A young boy named Jerry was a prince and ruler of a kingdom but has been transformed into a blob by a mysterious witch at the behest of his jealous brother, Tom, who has a crush on the young princess Emi.

== Development and release ==

Smart Ball was co-developed by Game Freak and System Sacom.

The entire storyline from the game, as well as all the towns in levels, were removed in the North American version. However, there is an English fan-made translation patch that can be applied on a Japanese ROM and played on an emulator.

== Reception ==

According to Famitsu, Smart Ball sold 3,345 copies in its first week on the market and 33,283 copies during its lifetime in Japan. The game received a 21.33/30 score in a 1993 readers' poll conducted by Super Famicom Magazine, ranking among Super Famicom titles at the number 112 spot. It also received generally favorable reception from critics. Super Play stated that the game is a "run-of-the-mill platform game with only its blob-shaped hero to distinguish it from the crowd. We reckon it seems pretty average". The game won the Digital Content Association's AVA Multimedia Grand Prix Award for character design.

Review scores
| Publication | Score |
|---|---|
| ACE | 890/1000 |
| AllGame | 3/5 |
| Computer and Video Games | 85/100 |
| Famitsu | 6/10, 7/10, 7/10, 5/10 |
| Games-X | 4.5/5 |
| Super Play | 6/10 |
| Control | 64% |
| Game Boy | 3/5, 2/5, 2/5, 3/5 |
| Hippon Super! | 7/10 |
| N-Force | 91% |
| SNES Force | (JP) 86%, (NA) 87% |
| Super Action | 89% |
| Super Gamer | 43% |
| The Super Famicom | B− |
| Super Pro | 43% |

== Legacy ==
=== Adaptation ===
Smart Ball is one of the video games featured in the manga titled Rock'n Game Boy, by Shigeto Ikehara and published by Comic BomBom from October 1989 to December 1991.

=== Canceled sequel ===

Sony Music Entertainment Japan planned to release the sequel in 1994, however it was canceled. The developer was Game Freak: Satoshi Tajiri was the supervisor, Ken Sugimori the character designer, and Yoshinori Sunahara the music composer.
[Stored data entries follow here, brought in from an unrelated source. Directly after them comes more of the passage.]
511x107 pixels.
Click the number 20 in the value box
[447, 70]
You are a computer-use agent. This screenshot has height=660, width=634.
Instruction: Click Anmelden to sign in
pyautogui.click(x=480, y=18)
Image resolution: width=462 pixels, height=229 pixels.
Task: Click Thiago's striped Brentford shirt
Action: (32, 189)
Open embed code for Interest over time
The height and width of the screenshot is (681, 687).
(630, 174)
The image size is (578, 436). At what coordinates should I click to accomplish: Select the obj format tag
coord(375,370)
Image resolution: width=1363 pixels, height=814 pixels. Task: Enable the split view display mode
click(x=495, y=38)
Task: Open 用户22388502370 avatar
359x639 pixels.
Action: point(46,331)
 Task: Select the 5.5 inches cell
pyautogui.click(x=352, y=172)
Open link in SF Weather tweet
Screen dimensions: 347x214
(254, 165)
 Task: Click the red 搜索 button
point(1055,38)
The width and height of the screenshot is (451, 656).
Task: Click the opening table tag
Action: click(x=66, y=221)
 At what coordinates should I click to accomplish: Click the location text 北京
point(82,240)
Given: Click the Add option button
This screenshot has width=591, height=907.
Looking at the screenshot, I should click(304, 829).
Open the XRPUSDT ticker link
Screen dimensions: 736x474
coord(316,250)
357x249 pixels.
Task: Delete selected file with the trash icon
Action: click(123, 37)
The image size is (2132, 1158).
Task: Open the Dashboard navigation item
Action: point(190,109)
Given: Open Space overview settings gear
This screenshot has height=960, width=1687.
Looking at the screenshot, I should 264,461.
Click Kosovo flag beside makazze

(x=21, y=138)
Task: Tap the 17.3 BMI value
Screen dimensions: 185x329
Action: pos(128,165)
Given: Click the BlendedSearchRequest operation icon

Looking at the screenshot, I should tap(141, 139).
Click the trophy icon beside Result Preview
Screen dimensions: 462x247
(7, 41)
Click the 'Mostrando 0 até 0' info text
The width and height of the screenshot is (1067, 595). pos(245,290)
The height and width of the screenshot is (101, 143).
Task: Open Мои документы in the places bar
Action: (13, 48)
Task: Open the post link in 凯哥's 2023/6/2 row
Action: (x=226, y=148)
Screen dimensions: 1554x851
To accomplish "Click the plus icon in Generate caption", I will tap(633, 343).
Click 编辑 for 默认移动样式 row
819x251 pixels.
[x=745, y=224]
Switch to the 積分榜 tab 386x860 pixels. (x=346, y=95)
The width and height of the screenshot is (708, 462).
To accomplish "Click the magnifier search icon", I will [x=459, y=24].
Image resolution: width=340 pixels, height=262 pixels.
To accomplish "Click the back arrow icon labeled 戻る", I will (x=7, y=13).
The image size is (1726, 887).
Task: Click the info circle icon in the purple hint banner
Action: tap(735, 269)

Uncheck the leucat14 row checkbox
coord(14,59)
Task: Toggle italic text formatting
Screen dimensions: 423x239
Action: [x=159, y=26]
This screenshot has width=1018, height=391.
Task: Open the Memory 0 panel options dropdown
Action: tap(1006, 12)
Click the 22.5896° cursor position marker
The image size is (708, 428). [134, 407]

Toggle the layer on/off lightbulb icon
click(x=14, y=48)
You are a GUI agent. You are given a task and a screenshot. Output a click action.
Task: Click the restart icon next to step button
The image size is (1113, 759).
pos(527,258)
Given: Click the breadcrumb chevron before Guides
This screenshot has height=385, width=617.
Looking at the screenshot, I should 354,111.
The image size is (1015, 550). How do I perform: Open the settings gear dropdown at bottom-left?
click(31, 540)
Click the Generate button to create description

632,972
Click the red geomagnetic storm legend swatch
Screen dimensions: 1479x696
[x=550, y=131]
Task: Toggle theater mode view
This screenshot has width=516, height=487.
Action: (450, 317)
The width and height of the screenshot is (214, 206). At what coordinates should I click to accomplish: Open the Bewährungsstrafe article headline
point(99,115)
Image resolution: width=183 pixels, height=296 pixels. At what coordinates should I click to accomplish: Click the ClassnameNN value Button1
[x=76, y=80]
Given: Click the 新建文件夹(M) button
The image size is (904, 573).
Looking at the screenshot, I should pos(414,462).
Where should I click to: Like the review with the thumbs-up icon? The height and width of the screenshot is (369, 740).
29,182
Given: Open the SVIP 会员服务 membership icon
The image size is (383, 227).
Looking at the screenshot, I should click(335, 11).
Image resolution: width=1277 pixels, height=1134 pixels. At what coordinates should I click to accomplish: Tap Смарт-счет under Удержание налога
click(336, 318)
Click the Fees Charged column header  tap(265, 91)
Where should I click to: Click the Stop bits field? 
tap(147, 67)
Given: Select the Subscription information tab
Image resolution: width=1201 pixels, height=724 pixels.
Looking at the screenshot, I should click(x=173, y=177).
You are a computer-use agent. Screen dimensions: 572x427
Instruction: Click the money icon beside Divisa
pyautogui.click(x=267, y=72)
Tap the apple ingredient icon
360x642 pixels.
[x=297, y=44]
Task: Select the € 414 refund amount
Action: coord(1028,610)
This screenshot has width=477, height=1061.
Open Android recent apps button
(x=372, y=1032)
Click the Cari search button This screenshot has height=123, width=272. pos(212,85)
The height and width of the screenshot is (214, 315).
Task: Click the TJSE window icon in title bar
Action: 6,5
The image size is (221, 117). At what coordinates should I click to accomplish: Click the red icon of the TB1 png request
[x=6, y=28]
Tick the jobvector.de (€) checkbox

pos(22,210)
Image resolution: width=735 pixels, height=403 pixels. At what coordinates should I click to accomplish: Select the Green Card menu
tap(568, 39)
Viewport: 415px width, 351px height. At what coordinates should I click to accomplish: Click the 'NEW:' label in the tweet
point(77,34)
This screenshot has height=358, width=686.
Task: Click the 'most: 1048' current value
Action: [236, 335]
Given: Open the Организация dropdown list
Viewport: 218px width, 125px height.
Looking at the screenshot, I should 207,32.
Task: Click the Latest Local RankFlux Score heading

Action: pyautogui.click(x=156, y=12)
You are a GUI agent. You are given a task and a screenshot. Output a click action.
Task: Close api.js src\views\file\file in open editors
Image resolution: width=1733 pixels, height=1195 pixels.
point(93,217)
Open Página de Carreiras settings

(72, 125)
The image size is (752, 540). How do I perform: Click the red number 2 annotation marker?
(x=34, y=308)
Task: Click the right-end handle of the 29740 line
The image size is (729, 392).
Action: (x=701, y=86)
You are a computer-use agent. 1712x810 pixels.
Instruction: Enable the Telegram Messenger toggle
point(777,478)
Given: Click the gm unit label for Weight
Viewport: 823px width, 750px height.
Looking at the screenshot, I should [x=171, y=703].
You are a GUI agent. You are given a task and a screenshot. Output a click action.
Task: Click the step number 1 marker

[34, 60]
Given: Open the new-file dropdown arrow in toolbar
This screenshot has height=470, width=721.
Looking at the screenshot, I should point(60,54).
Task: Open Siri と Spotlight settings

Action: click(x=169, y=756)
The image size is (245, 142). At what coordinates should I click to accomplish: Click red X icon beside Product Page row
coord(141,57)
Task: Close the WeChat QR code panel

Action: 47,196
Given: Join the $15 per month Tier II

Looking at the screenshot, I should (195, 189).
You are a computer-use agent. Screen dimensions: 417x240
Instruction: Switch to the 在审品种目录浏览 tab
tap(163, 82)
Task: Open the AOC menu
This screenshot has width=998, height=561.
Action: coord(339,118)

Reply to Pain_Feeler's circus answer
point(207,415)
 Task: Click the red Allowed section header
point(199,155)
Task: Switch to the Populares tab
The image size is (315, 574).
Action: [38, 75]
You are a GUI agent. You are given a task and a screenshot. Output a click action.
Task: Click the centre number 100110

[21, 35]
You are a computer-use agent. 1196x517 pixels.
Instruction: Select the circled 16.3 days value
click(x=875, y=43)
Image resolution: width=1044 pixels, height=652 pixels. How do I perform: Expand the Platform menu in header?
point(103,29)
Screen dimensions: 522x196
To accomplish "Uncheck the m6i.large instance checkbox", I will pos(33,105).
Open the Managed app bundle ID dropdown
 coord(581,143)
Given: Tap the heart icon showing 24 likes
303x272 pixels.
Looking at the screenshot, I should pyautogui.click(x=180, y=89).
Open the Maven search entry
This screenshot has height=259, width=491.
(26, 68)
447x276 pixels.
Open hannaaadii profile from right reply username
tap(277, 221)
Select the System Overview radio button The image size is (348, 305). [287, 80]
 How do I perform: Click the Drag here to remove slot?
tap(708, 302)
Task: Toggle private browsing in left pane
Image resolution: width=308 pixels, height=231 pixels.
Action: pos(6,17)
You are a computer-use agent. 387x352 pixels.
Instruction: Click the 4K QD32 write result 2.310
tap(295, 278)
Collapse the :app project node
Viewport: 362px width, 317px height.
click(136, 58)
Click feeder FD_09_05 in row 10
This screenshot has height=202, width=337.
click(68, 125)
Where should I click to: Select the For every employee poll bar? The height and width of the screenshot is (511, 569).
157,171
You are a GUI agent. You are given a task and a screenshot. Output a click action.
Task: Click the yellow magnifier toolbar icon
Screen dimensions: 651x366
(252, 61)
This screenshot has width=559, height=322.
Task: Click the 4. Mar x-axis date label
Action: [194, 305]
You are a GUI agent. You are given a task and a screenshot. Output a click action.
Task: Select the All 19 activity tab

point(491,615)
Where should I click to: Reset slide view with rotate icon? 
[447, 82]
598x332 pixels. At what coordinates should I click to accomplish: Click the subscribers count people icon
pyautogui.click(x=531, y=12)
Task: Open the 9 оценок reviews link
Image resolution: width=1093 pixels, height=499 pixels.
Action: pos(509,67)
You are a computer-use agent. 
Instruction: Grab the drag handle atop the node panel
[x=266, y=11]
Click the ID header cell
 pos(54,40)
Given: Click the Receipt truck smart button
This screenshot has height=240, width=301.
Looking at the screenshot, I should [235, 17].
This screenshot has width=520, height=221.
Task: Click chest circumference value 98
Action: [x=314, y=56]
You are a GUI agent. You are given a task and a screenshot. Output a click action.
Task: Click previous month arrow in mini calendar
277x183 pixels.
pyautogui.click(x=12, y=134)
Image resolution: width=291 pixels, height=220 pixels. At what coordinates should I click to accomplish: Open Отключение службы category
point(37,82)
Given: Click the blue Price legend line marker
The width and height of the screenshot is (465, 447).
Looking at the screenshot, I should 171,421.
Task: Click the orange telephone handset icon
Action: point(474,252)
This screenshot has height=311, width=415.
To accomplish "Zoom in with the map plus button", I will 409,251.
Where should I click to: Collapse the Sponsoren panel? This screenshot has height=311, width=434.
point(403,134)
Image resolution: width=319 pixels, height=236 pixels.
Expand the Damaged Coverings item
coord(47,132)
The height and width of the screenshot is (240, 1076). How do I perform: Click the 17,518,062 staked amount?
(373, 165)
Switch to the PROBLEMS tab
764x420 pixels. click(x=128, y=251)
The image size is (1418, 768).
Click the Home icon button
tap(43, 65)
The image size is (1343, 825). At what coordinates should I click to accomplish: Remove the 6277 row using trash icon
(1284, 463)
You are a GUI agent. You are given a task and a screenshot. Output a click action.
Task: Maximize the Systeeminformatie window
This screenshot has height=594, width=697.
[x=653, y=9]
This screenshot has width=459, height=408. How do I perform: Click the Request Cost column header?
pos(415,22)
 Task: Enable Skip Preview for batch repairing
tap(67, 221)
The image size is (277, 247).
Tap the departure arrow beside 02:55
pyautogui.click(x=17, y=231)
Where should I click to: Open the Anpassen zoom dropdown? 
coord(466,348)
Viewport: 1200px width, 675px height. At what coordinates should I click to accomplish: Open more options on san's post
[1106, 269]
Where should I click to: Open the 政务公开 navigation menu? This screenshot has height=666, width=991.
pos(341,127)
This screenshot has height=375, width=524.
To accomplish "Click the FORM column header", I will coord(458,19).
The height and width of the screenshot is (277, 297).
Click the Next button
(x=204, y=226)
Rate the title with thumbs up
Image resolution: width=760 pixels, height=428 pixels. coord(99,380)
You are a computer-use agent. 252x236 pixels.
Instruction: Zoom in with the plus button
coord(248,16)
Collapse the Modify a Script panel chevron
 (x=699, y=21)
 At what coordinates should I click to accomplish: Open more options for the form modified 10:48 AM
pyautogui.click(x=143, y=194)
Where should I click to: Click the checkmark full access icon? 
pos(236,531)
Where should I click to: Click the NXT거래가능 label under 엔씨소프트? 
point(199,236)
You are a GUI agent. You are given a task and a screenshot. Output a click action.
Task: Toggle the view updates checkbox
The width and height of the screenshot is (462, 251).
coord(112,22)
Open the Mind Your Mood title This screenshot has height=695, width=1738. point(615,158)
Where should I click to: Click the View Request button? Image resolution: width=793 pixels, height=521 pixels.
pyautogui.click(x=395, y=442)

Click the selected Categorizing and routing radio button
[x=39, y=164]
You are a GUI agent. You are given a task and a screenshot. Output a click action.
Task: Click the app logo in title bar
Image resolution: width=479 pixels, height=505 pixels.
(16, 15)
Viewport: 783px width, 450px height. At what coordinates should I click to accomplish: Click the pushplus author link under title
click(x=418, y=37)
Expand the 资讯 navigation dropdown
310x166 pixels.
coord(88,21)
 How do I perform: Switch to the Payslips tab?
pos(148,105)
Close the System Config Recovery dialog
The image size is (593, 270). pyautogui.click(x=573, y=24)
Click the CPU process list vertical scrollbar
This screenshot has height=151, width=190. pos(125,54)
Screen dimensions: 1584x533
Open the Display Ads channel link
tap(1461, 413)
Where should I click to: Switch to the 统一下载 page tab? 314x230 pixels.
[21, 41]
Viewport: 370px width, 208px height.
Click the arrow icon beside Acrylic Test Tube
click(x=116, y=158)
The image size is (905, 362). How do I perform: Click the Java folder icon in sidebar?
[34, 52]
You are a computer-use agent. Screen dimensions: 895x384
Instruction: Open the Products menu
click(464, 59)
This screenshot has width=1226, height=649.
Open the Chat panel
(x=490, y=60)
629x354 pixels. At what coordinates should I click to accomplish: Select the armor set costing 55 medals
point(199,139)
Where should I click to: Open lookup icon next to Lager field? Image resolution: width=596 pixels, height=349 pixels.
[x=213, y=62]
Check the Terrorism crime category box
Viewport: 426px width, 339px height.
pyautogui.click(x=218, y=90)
The game was to be released about three years later and was slated for a Japan-only release, but it was cancelled at the last minute. Sony may have been responsible for the cancelation. The company were to help publish the game as well as having helped publish the original, but due to a strain between Nintendo and Sony around the time of the game's release and Sony moving on to their own system at the time, the PlayStation, the game was cancelled as a result.

In the proposed sequel, the player would take control of one of six different playable characters, each with a unique special ability. The game would have also featured an updated engine allowing for larger gameplay and enemy variety. Despite the cancellation, Smart Ball was not the last Game Freak game to be published by Sony. The last Game Freak game published by Sony was Click Medic for PlayStation, which was published in 1999.